Problem requirements: Only lines containing the word "Missatges" are needed; pull them out of the material.
*** Opening Material supplied ***
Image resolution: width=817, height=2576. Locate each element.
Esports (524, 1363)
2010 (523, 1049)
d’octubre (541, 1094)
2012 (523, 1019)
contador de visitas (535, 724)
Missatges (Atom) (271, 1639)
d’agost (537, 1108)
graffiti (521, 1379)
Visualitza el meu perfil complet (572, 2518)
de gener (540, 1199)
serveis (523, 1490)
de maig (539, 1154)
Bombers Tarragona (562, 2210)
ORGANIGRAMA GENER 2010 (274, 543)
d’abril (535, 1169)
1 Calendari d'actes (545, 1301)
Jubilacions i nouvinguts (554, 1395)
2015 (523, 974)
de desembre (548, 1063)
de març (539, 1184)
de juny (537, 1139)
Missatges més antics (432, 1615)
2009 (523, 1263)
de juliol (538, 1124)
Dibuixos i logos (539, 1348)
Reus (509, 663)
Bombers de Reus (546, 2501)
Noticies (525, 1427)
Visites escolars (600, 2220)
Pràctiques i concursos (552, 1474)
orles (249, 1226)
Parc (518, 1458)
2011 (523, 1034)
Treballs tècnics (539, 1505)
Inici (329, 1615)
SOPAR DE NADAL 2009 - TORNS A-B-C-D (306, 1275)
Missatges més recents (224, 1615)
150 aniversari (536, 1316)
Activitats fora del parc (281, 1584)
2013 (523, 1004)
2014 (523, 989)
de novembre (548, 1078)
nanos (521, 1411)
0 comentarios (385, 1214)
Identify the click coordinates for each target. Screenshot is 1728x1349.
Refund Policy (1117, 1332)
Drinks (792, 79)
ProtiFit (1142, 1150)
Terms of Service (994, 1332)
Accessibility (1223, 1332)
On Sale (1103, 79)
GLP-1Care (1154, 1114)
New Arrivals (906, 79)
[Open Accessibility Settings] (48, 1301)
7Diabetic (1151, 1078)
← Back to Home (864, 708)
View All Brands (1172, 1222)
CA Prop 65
*** Closing Material supplied ***
Answer box:
Missatges (Atom) (271, 1639)
Missatges més antics (432, 1615)
Missatges més recents (224, 1615)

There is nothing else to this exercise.